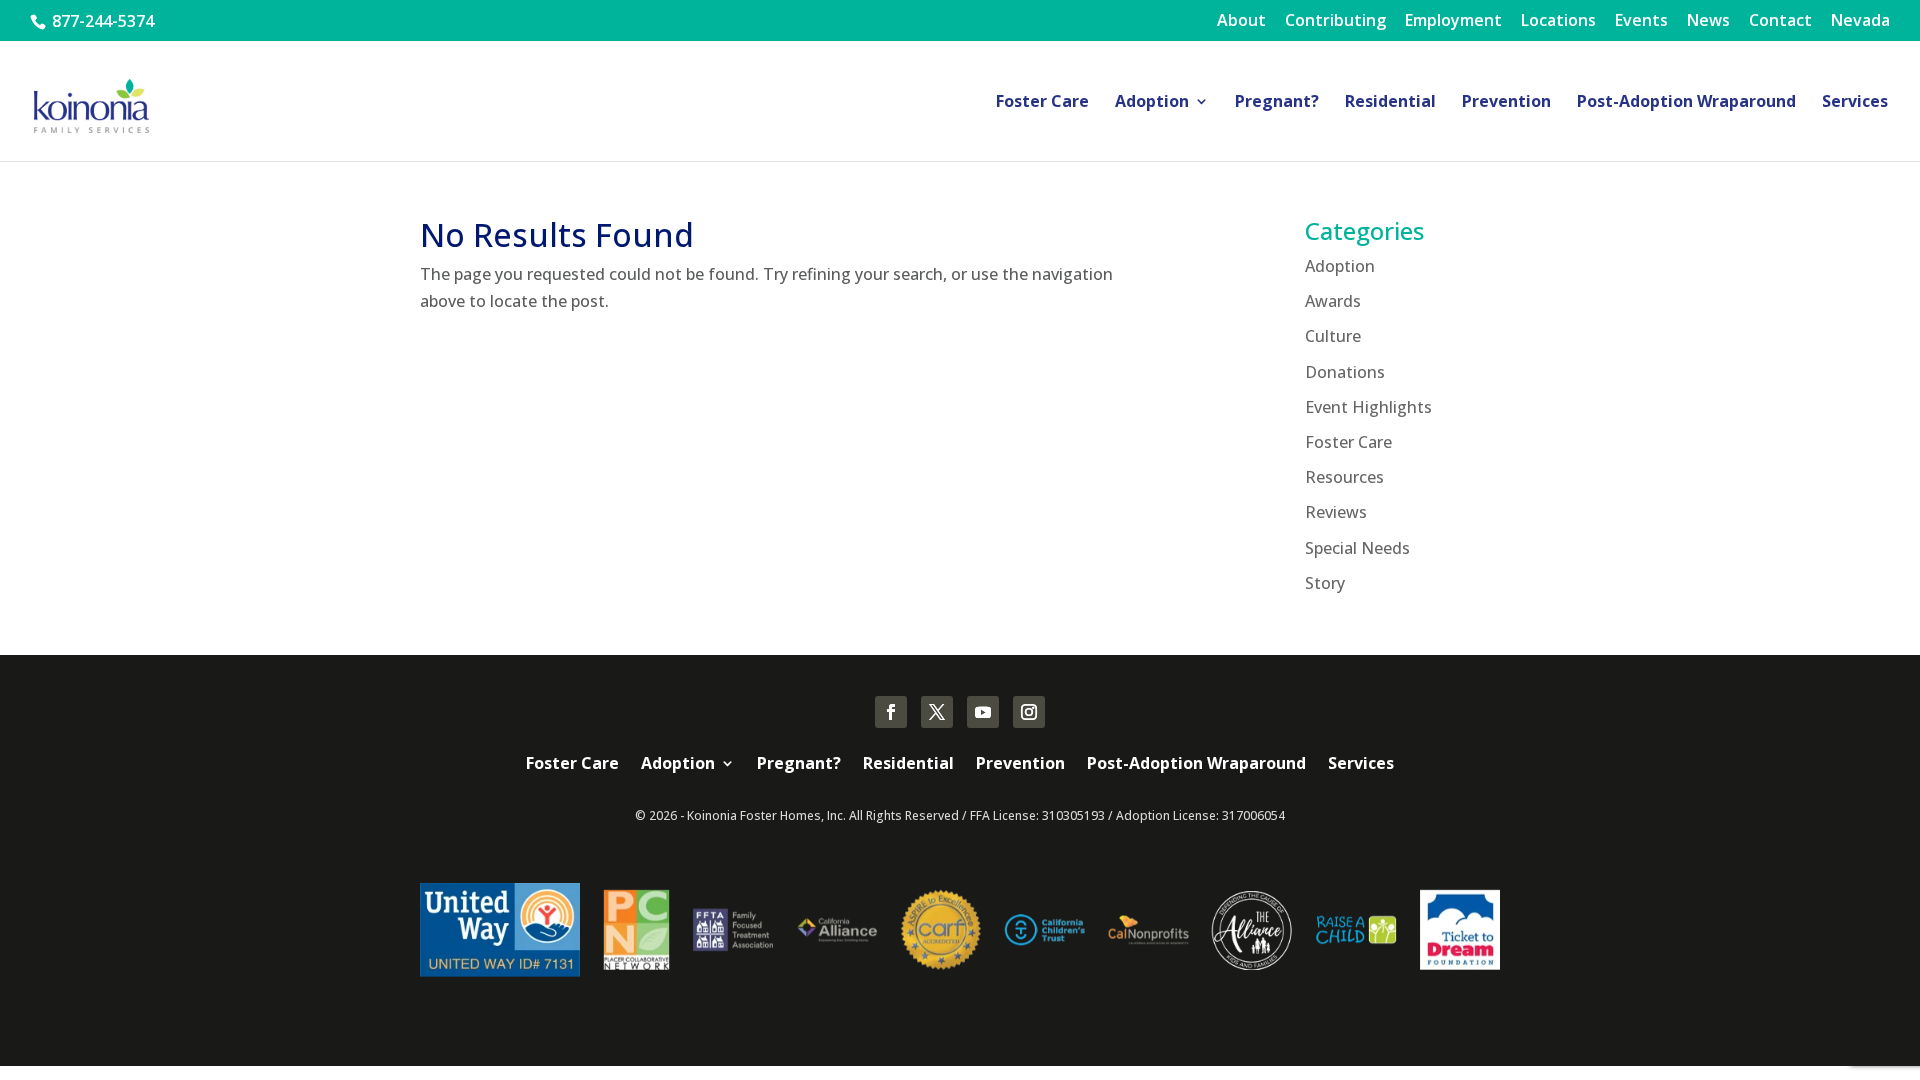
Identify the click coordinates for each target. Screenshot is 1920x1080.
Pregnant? (1277, 103)
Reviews (1336, 512)
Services (1855, 103)
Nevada (1860, 21)
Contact (1780, 21)
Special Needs (1357, 548)
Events (1641, 21)
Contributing (1335, 21)
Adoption (1152, 103)
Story (1325, 583)
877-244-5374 (101, 21)
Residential (1390, 103)
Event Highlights (1368, 407)
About (1241, 21)
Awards (1333, 301)
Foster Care (1042, 103)
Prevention (1506, 103)
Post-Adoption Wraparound (1686, 103)
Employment (1453, 21)
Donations (1345, 372)
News (1708, 21)
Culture (1333, 336)
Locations (1558, 21)
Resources (1344, 477)
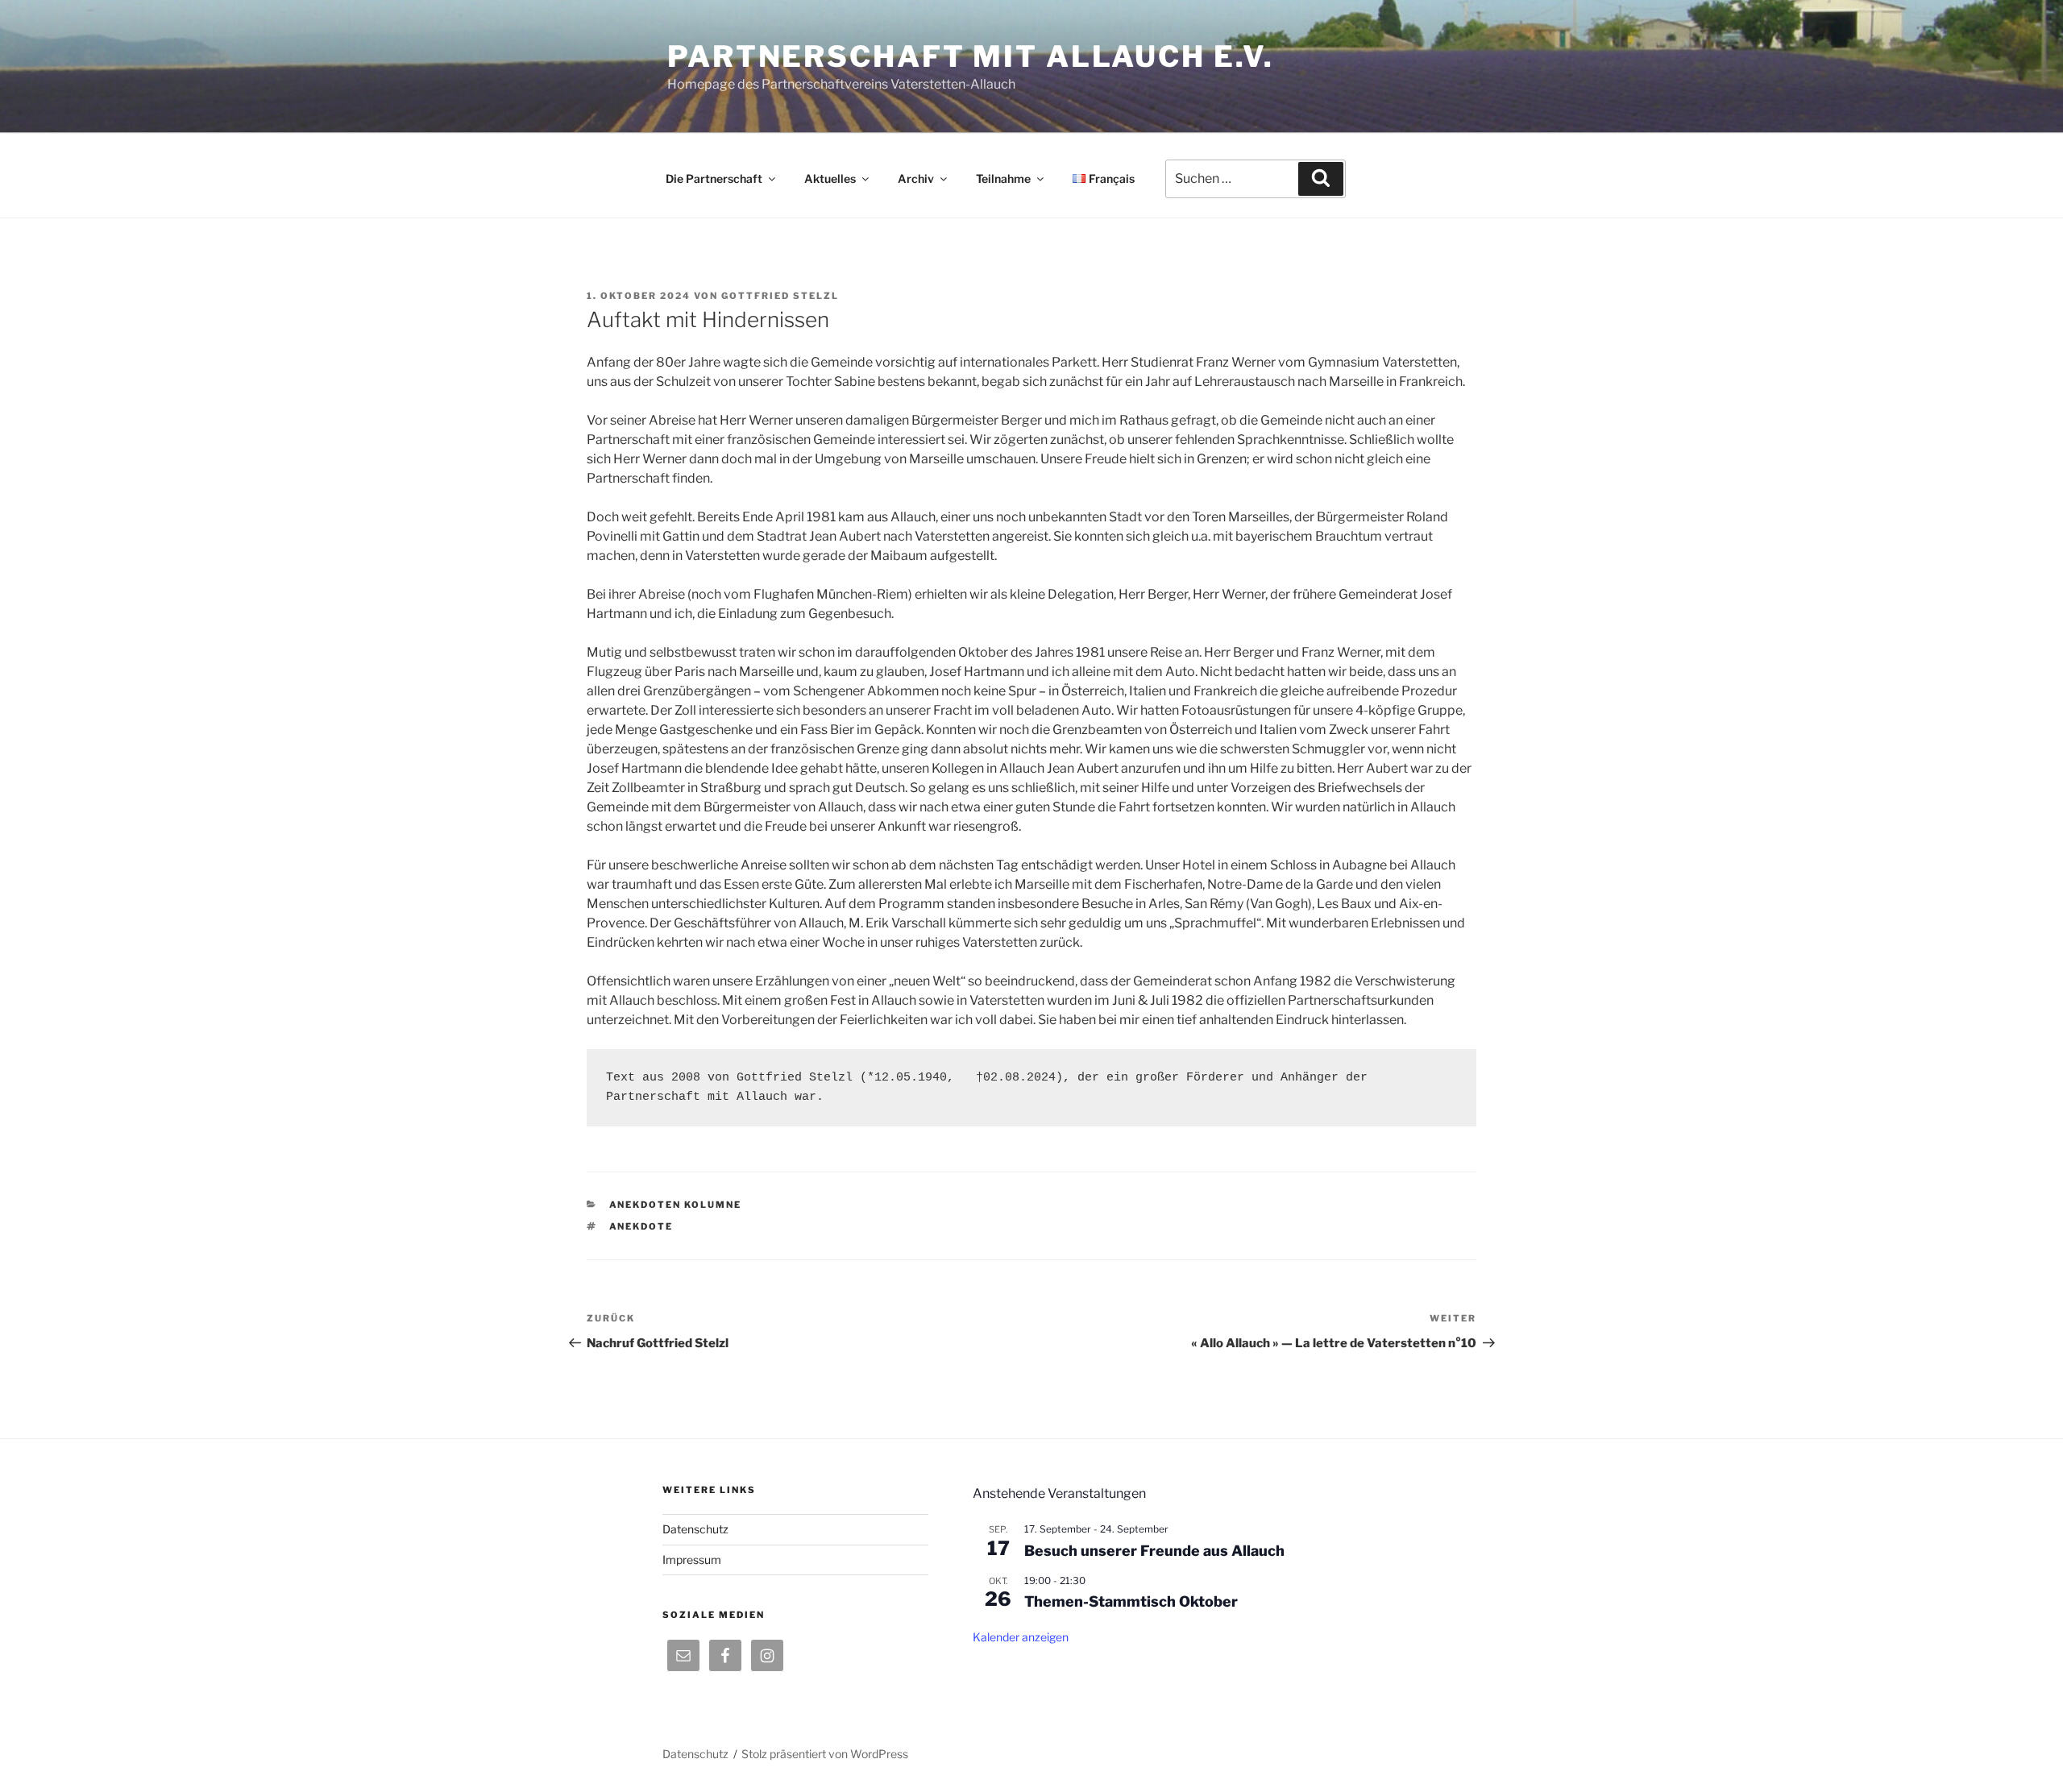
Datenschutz (695, 1529)
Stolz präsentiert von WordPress (824, 1754)
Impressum (691, 1559)
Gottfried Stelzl (780, 295)
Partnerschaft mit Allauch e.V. (970, 56)
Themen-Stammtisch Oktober (1131, 1601)
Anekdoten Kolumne (675, 1204)
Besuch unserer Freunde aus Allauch (1154, 1550)
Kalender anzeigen (1021, 1637)
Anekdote (641, 1226)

TASK
Please reproduce, exactly as they appear above, the lines from the line containing "Contributing (1335, 21)" up to and including the line containing "Employment (1453, 21)".

EXERCISE OUTPUT
Contributing (1335, 21)
Adoption (1152, 103)
Story (1325, 583)
877-244-5374 (101, 21)
Residential (1390, 103)
Event Highlights (1368, 407)
About (1241, 21)
Awards (1333, 301)
Foster Care (1042, 103)
Prevention (1506, 103)
Post-Adoption Wraparound (1686, 103)
Employment (1453, 21)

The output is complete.